Die von den Angreifern genutzte Hintertür lässt sich per PDF-Dokument auf dem Zielrechner einschleusen, das unter Umständen auch ohne Nutzerinteraktion von Outlook geöffnet wird. Das Skript führt dann auf dem System Befehle aus, die den Angriff ermöglichen und den Computer kompromittieren. Da die neueste Version der bereits seit 2009 benutzten Malware-Skripte direkt im RAM ausführt, lässt sie sich auch nicht mehr länger auf der Festplatte nachweisen.
Das macht die Aktivitäten der Hacker für Sicherheitsforscher nur sehr schwer nachvollziehbar und abwehrbar. Die Steuerung geschieht per E-Mail und die nötige Software ist maßgeschneidert und einzigartig.
Turla/Snake/Uroboros ist als Advanced Persistent Threat klassifiziert und bereits seit 2008 aktiv.
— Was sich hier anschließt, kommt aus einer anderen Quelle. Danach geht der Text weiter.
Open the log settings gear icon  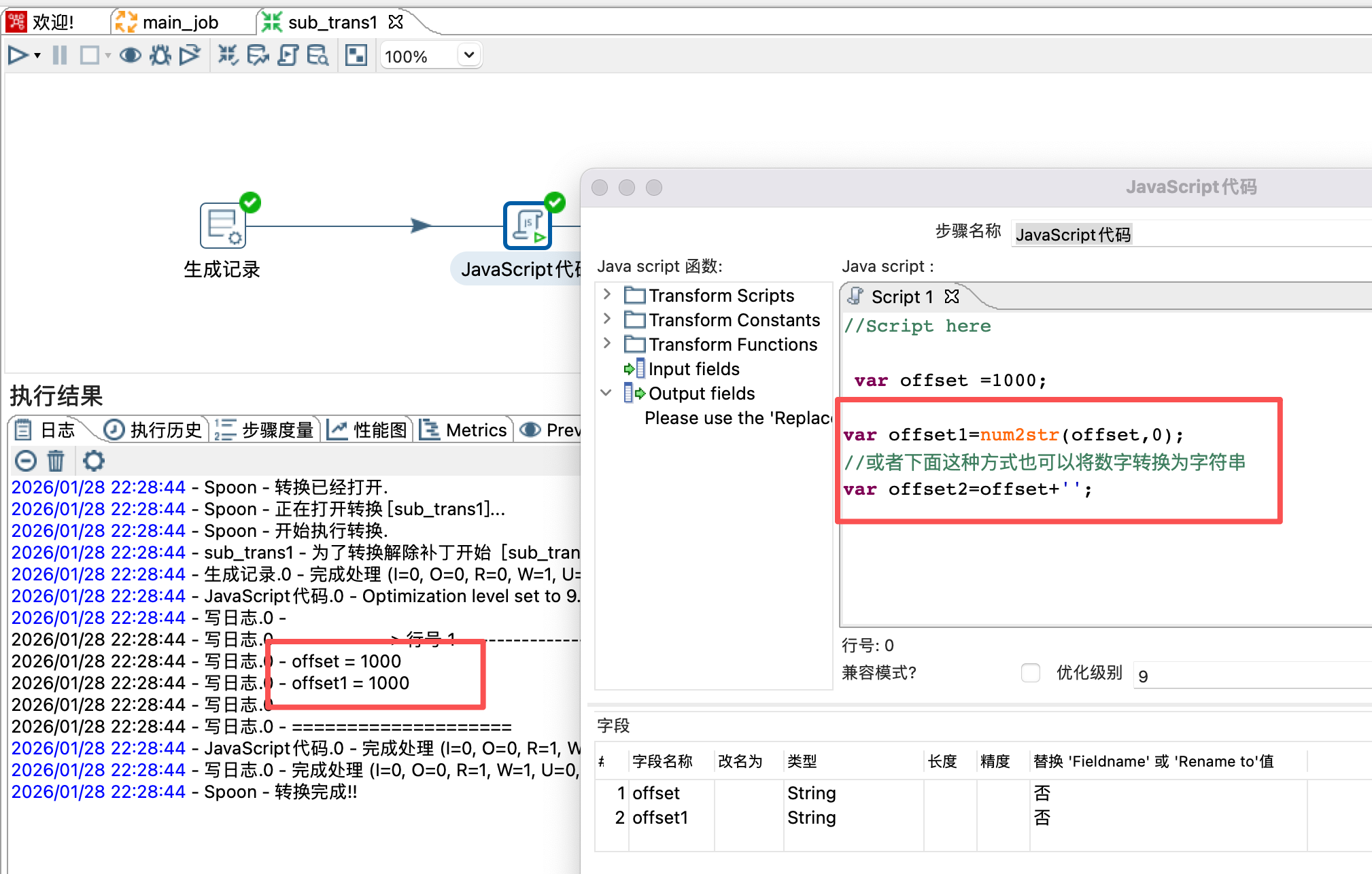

Theorien zufolge stehen die Hacker mit dem russischen Geheimdienst FSB in Verbindung. Sie hat bislang Regierungen, Staatsbeamte, Diplomaten, Militäreinrichtungen und Rüstungskonzerne angegriffen. Schon bei Kampagnen gegen osteuropäische Diplomaten zeigte die Gruppe komplexe Angriffsmethoden, die schwer zu entdecken waren.